"Dial 'N' For Nerder" / "Lady And Gentrification"
Every week before I watch these shows, I read the synopses provided by FOX about each new episode, because I take these cartoons seriously, man. Based on the write-ups of tonight's shows, I was expecting a good-to-really-good Simpsons (a Bart and Lisa storyline! Score!), and a ho-hum-to-ugh King Of The Hill (oh God, Enrique AND hipsters? Why, why, why?). Turns out I was 100 percent wrong on both counts.
Actually, the part of tonight's Simpsons that excited me in the preview, the Bart and Lisa story, was quite good. It's been a while since there was a good Bart-Lisa team-up on The Simpsons (or much Lisa time at all, for that matter–I get the impression that a lot of you commenters don't like Lisa plots, but I tend to enjoy them, and I've missed that whiny little overachiever this season). But the episode's other plot line made me realize that if Homer and Marge were actual living actors, they would have zero onscreen chemistry left. All of their recent stories seem to focus on them acting in exact opposition to each other, with varying degrees of zaniness/malevolence, before a vague, last-minute reconciliation that's supposedly meant to reassert how much they love each other. There have been very sweet, even complex, Homer and Marge episodes in the show's history, but rehashing the same formula over and over again has left it more than a little limp. While I did like how it contributed to the episode's overall theme of secrecy, Marge's suspicion of Homer cheating on his diet, and her enlistment of a shady gotcha-type reality show to prove it, seemed ham-fisted and trite (especially compared to other classic "is Homer cheating?" episodes like "Colonel Homer" and "The Last Temptation of Homer"–probably because this plot was at least 200 percent more asinine than those). And that montage of Homer's tryst with a lamb roast in a shady motel was so uncomfortable it actually turned my stomach a little bit–thankfully, it was reprised, with an even higher degree of absurdity, a few moments later. (In case you can't tell, I'm being sarcastic.)
Maybe that's why the Lisa and Bart story line was so much more watchable–its weirdness never crossed the line into awkward lameness (except, perhaps, for that final inexplicable Mystery Movie parody). Even with the specter of a supposedly dead Martin Prince and a suddenly sharp Nelson Muntz investigating the Simpson kids for his murder, there was enough innocent silliness to keep it grounded (Bart's incessant bell-ringing to drown out his guilt, the return of the Happy Little Elves). Of course, the fact that Martin had obviously survived–thanks to a wedgie-resistant waistband and a particularly springy tree–was also a significant factor keeping the whole thing from getting too dark (that and a fabulous slo-mo memorial montage, courtesy of the Springfield Elementary A.V. Club. )

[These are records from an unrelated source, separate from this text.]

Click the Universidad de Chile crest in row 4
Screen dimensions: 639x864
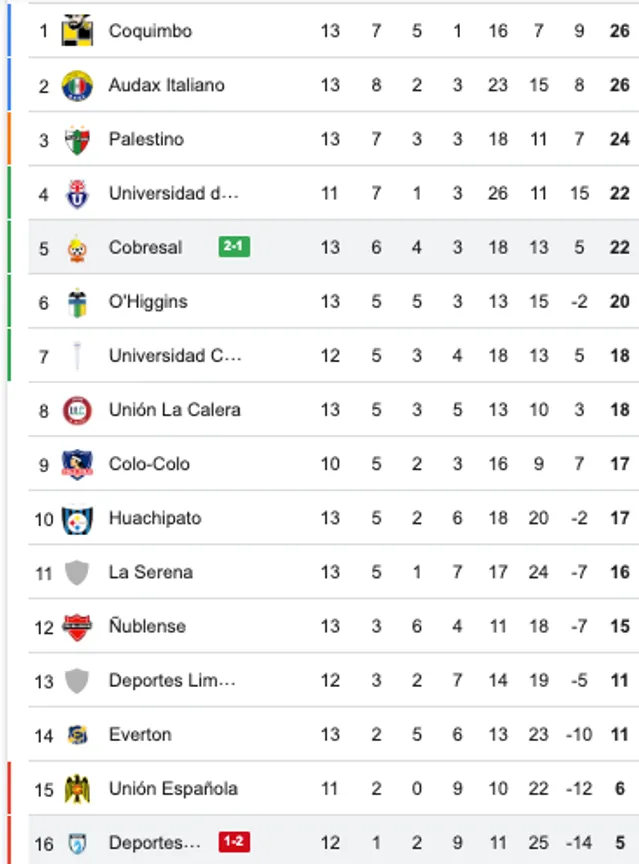click(78, 193)
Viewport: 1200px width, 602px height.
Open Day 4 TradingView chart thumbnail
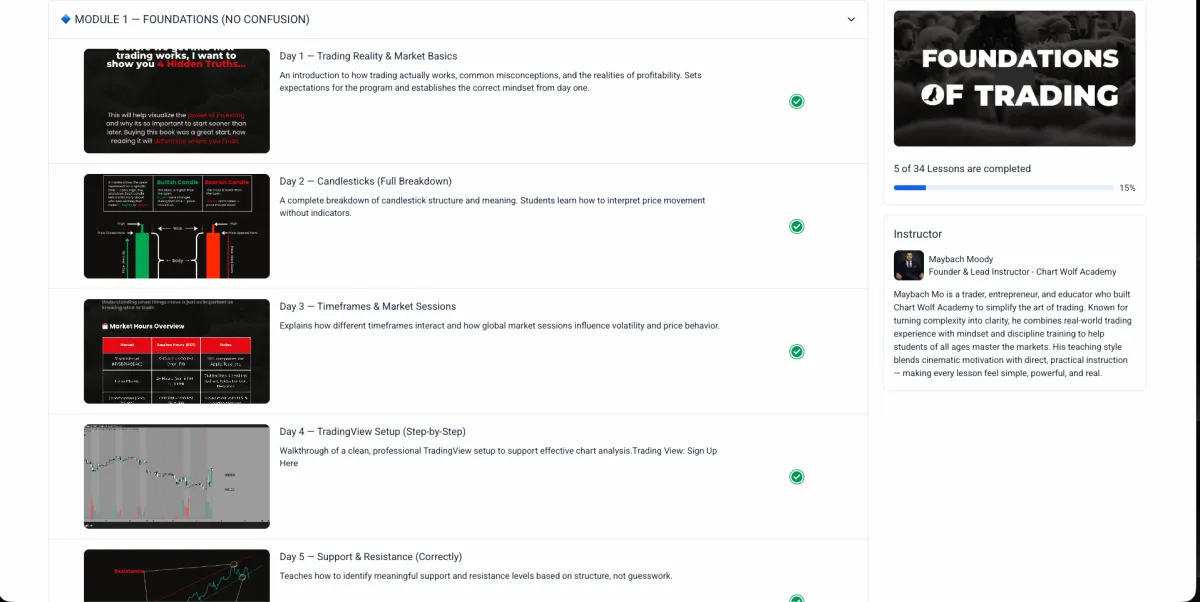tap(176, 476)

King Of The Hill, on the other hand, managed to prominently feature one of its creepiest auxiliary characters, Enrique, without becoming too cringe-inducing. The last Enrique-intensive storyline, "Enrique-cilable Differences," was probably one of my least favorite episodes ever, simply because he's weird and awkward without being particularly funny about it, like Bill or Dale. At first I was afraid this episode was going to go in a similar direction when Enrique asked Hank to speak at his daughter Inez's quinceanera, despite the fact that he hardly knows the girl. (I do like how Enrique's inexplicable adoration of Hank mirrors Hank's own Strickland-worshiping tendencies.) Thankfully, even though he hovered throughout the episode, Enrique's odd behavior acted more as an accent to the main goings-on, rather than being the focus of the episode.